On Separation Logic, Computational Independence, and Pseudorandomness (Extended Version)
Ugo Dal Lago, Davide Davoli, Bruce M. Kapron
TL;DR
The paper develops Cryptographic Probabilistic Separation Logic (CPSL), a computationally flavored version of probabilistic separation logic that encodes independence and pseudorandomness in a typed, distribution-centric setting. By restricting programs to be polytime and employing efficiently samplable distributions, CPSL derives a sound Hoare-style framework where separating conjunction captures computational independence. The approach yields concise cryptographic proofs, including the security of a pseudorandom generator-based OTP variant and pseudorandom key stretching, and provides a semantic characterization of computational independence aligned with cryptographic security notions. This work bridges separation-logic reasoning with cryptographic reasoning, enabling modular, compositional proofs of security without explicit reductions to adversaries. It also identifies fundamental limitations (no loops, restricted implications) and sketches directions to broaden applicability to more complex cryptographic constructions and proofs.
Abstract
Separation logic is a substructural logic which has proved to have numerous and fruitful applications to the verification of programs working on dynamic data structures. Recently, Barthe, Hsu and Liao have proposed a new way of giving semantics to separation logic formulas in which separating conjunction is interpreted in terms of probabilistic independence. The latter is taken in its exact form, i.e., two events are independent if and only if the joint probability is the product of the probabilities of the two events. There is indeed a literature on weaker notions of independence which are computational in nature, i.e. independence holds only against efficient adversaries and modulo a negligible probability of success.
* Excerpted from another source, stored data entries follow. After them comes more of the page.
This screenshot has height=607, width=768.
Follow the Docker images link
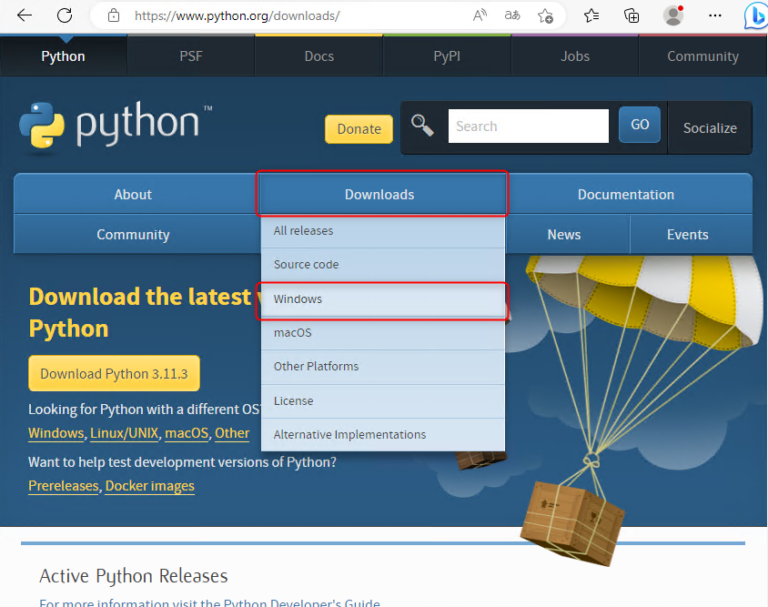pyautogui.click(x=150, y=486)
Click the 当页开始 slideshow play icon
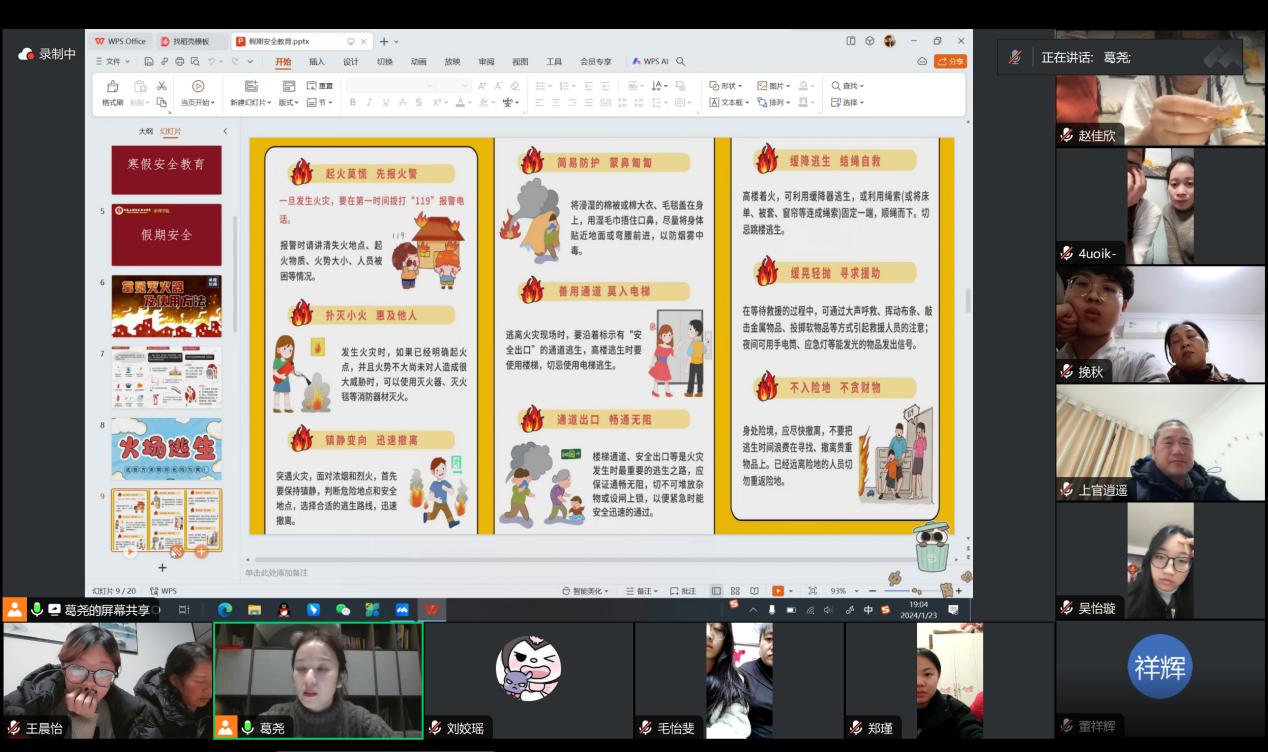Viewport: 1268px width, 752px height. [197, 87]
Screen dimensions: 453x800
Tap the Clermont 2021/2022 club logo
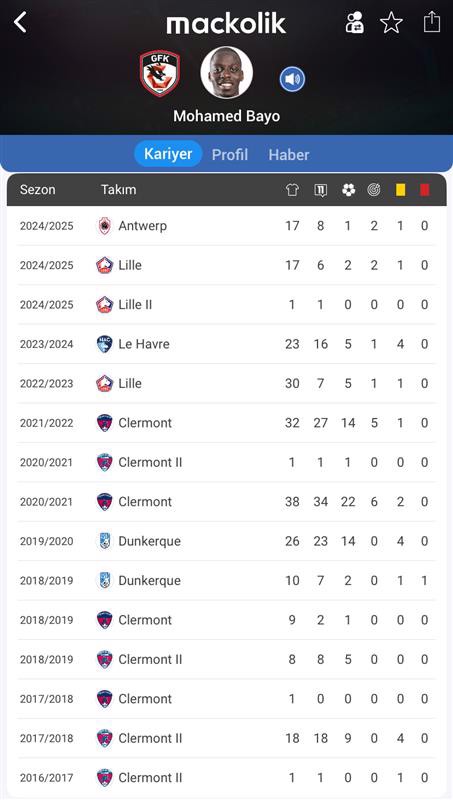105,423
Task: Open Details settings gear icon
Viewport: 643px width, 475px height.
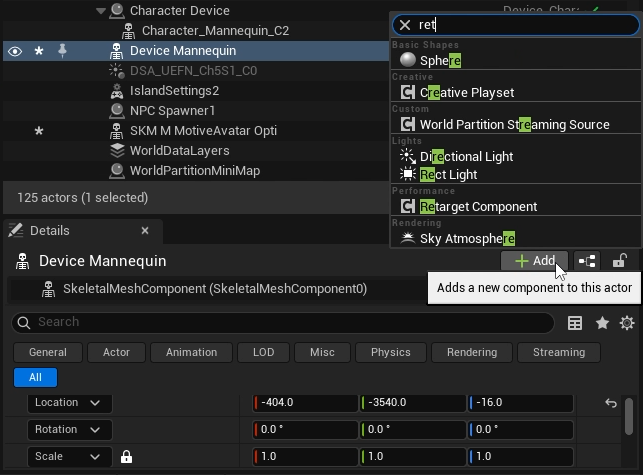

The aim of this work is to explore the nature of computational independence in a cryptographic scenario, in view of the aforementioned advances in separation logic. We show on the one hand that the semantics of separation logic can be adapted so as to account for complexity bounded adversaries, and on the other hand that the obtained logical system is useful for writing simple and compact proofs of standard cryptographic results in which the adversary remains hidden. Remarkably, this allows for a fruitful interplay between independence and pseudorandomness, itself a crucial notion in cryptography.